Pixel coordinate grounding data
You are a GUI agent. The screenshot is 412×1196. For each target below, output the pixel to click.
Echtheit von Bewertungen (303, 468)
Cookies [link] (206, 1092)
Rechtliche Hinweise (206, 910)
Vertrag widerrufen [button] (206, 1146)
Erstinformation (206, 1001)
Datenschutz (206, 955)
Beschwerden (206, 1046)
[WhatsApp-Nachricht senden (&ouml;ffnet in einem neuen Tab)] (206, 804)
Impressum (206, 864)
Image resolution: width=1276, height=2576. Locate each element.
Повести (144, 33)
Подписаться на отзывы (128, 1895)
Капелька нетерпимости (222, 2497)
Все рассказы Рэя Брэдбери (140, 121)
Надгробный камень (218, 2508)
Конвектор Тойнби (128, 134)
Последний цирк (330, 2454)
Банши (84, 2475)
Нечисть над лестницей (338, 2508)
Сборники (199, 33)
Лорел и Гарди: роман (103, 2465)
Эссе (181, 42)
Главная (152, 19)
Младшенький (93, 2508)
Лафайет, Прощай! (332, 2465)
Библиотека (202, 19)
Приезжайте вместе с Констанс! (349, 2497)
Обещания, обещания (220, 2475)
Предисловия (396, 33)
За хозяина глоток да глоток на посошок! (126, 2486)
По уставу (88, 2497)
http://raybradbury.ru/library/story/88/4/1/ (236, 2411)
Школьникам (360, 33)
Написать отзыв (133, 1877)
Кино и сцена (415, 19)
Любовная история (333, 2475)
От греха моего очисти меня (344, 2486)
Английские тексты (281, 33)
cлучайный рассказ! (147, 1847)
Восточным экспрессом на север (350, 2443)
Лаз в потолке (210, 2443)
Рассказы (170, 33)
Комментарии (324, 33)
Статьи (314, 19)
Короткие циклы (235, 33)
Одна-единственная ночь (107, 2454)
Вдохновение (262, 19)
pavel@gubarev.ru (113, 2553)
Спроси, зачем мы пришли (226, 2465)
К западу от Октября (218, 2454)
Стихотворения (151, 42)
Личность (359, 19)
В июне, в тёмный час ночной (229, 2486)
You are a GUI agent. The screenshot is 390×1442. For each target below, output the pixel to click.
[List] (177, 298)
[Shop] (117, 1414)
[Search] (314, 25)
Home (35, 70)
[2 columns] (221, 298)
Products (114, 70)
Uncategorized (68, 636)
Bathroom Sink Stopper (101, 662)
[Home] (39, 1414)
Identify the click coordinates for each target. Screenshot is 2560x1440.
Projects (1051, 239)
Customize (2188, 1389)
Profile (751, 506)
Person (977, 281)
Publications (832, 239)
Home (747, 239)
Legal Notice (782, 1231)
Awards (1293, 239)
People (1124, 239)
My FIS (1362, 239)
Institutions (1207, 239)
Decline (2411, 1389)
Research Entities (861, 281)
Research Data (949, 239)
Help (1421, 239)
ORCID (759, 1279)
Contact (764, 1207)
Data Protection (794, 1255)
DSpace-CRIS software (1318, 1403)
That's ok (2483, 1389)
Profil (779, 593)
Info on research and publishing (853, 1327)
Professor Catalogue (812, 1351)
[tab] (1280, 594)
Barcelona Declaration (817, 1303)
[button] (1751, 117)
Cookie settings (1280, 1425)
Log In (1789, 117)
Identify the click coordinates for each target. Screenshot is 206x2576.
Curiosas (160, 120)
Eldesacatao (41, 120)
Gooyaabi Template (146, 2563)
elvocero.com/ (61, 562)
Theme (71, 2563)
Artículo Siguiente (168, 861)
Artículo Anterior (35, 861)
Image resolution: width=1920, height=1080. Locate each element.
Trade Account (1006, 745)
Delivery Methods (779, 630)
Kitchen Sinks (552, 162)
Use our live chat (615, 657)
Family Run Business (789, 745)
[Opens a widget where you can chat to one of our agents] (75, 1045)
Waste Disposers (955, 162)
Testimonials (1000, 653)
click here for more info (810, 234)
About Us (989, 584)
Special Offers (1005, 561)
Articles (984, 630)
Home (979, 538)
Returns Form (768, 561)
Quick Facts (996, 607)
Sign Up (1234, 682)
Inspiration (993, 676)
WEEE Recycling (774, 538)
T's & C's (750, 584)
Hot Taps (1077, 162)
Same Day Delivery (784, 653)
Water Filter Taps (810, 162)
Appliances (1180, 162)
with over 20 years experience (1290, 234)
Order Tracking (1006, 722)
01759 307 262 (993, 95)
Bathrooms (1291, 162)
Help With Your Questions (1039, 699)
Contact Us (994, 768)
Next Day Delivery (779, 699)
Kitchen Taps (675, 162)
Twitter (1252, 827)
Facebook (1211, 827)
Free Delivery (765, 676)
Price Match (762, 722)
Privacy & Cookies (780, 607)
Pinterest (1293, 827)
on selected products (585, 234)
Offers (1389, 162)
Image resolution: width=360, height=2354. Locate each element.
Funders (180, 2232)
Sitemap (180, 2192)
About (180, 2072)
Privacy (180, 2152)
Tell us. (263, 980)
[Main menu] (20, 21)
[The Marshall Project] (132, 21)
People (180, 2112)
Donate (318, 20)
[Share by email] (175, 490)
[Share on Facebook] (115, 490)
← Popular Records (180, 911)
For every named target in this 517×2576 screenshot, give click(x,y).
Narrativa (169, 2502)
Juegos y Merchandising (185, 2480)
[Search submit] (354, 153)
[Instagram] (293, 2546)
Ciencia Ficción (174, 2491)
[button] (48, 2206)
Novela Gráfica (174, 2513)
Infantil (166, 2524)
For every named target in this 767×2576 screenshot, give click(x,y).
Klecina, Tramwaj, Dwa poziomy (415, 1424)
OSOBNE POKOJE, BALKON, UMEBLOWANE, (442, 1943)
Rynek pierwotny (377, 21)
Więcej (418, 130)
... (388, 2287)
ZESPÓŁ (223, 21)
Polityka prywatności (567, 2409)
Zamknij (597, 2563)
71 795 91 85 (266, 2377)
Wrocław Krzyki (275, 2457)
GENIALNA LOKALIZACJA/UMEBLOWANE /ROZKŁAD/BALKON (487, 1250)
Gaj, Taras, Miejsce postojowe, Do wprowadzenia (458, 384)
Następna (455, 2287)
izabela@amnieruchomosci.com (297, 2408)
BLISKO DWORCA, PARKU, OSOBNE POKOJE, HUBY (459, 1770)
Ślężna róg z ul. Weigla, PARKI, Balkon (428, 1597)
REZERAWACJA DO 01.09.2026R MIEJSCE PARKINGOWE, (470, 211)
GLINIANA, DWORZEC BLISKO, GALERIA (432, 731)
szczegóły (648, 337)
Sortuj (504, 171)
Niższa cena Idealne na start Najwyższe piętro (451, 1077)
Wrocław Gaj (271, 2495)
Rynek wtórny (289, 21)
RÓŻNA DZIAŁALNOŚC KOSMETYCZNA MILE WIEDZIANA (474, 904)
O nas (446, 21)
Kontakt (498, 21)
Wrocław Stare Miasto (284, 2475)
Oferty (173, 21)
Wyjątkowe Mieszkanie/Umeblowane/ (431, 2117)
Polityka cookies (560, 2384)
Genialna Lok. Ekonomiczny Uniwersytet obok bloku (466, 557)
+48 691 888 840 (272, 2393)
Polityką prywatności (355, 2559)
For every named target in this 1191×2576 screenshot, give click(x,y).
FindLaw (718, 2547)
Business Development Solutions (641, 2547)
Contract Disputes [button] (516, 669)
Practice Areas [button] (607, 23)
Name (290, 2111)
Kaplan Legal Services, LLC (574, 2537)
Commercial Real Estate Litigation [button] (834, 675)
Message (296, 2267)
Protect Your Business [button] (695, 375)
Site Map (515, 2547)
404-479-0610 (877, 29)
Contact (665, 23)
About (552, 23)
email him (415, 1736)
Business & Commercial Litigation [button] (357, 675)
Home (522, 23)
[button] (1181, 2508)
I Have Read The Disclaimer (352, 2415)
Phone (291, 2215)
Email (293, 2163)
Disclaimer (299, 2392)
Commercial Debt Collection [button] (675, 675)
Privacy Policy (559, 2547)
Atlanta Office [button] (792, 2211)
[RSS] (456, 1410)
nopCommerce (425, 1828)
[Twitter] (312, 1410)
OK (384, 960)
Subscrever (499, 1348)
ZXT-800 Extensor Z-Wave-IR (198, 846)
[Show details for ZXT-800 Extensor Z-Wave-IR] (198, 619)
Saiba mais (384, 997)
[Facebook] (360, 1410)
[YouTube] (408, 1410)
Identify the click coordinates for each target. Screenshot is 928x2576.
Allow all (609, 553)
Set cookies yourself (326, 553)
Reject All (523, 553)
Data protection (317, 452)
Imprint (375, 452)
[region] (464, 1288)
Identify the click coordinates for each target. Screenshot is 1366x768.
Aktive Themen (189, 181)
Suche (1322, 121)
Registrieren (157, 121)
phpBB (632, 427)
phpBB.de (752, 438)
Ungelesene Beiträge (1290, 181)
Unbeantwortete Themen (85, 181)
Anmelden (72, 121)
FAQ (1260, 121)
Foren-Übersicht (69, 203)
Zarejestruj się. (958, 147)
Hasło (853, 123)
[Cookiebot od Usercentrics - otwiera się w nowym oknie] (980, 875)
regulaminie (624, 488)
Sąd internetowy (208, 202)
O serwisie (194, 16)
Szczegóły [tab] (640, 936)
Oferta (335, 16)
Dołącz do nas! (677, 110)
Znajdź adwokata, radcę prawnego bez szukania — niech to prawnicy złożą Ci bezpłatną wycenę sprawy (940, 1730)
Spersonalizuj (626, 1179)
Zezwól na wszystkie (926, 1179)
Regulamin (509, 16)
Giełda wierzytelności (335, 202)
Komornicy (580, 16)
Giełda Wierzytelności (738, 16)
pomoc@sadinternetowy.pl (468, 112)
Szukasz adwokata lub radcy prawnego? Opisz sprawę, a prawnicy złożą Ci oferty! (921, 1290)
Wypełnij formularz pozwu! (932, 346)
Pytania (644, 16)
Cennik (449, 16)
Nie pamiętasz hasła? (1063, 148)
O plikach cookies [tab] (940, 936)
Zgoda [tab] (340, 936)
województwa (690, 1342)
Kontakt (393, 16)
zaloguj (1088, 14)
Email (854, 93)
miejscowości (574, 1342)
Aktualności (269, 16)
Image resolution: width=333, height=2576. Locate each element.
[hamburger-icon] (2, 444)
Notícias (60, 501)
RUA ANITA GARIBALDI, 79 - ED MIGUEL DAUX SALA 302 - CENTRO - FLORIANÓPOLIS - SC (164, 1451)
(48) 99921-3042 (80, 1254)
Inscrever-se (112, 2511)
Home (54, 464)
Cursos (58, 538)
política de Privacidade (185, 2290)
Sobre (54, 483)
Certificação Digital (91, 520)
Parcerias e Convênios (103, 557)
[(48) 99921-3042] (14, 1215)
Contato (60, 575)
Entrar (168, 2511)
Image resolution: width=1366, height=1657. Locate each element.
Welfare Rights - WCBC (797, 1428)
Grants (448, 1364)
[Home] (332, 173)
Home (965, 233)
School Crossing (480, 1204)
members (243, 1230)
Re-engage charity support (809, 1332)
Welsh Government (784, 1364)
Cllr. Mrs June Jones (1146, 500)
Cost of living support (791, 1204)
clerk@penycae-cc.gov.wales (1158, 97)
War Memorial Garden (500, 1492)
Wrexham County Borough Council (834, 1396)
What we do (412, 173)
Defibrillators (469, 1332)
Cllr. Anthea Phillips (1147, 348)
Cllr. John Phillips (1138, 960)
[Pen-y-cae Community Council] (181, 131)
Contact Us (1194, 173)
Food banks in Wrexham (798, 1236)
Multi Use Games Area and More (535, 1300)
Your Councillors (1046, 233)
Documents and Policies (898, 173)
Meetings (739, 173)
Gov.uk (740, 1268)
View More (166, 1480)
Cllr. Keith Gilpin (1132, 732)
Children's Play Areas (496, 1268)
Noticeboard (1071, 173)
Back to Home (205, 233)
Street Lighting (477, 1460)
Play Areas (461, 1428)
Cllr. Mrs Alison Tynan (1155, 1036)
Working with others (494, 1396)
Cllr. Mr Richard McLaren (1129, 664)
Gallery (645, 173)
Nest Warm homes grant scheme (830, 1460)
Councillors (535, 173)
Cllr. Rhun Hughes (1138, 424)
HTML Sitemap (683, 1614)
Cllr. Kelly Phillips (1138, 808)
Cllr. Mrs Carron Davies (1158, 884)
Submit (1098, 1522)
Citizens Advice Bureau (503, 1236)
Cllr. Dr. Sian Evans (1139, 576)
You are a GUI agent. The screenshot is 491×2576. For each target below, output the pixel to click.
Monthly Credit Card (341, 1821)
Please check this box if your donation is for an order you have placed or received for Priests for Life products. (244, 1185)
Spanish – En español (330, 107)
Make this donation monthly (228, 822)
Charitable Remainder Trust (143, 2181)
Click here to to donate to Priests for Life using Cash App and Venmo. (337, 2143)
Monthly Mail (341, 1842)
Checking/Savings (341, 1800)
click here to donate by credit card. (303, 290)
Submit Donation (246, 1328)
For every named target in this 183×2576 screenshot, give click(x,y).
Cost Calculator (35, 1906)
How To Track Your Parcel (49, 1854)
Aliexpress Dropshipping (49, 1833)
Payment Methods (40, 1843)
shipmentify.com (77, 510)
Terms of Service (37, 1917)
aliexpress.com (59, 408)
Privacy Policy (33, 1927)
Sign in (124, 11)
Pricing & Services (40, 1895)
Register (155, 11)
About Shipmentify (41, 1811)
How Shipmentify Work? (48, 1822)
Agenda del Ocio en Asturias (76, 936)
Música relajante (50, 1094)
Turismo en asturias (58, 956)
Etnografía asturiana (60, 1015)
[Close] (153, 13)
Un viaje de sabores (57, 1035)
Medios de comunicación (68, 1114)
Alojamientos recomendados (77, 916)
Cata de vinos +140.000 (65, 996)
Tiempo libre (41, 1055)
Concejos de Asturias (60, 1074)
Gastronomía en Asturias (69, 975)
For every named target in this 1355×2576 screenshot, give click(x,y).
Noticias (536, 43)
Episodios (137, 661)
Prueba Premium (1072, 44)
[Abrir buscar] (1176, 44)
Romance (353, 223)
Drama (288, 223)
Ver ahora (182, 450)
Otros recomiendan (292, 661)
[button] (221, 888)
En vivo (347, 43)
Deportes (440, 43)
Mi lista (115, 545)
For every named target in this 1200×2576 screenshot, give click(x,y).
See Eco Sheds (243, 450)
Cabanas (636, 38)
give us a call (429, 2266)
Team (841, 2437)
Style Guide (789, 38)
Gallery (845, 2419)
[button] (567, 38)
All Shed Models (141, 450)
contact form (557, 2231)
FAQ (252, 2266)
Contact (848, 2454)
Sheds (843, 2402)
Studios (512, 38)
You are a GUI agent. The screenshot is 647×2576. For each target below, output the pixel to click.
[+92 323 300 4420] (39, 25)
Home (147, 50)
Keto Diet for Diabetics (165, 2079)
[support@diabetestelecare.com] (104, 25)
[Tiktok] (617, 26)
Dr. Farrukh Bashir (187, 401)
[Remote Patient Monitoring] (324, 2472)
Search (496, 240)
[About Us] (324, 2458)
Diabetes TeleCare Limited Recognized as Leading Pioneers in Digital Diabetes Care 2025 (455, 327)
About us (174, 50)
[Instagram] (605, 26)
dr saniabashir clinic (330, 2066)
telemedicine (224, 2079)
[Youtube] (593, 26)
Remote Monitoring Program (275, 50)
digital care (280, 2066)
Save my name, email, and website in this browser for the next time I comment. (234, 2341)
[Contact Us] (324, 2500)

**Task description**
The lines to copy run from the first line of the entries to the line containing "Кино и сцена (415, 19)"; copy them exactly and output nothing else.

**Solution to this exercise**
You are a GUI agent. The screenshot is 412×1196. For each target below, output the pixel to click.
Echtheit von Bewertungen (303, 468)
Cookies [link] (206, 1092)
Rechtliche Hinweise (206, 910)
Vertrag widerrufen [button] (206, 1146)
Erstinformation (206, 1001)
Datenschutz (206, 955)
Beschwerden (206, 1046)
[WhatsApp-Nachricht senden (&ouml;ffnet in einem neuen Tab)] (206, 804)
Impressum (206, 864)
Image resolution: width=1276, height=2576. Locate each element.
Повести (144, 33)
Подписаться на отзывы (128, 1895)
Капелька нетерпимости (222, 2497)
Все рассказы Рэя Брэдбери (140, 121)
Надгробный камень (218, 2508)
Конвектор Тойнби (128, 134)
Последний цирк (330, 2454)
Банши (84, 2475)
Нечисть над лестницей (338, 2508)
Сборники (199, 33)
Лорел и Гарди: роман (103, 2465)
Эссе (181, 42)
Главная (152, 19)
Младшенький (93, 2508)
Лафайет, Прощай! (332, 2465)
Библиотека (202, 19)
Приезжайте вместе с Констанс! (349, 2497)
Обещания, обещания (220, 2475)
Предисловия (396, 33)
За хозяина глоток да глоток на посошок! (126, 2486)
По уставу (88, 2497)
http://raybradbury.ru/library/story/88/4/1/ (236, 2411)
Школьникам (360, 33)
Написать отзыв (133, 1877)
Кино и сцена (415, 19)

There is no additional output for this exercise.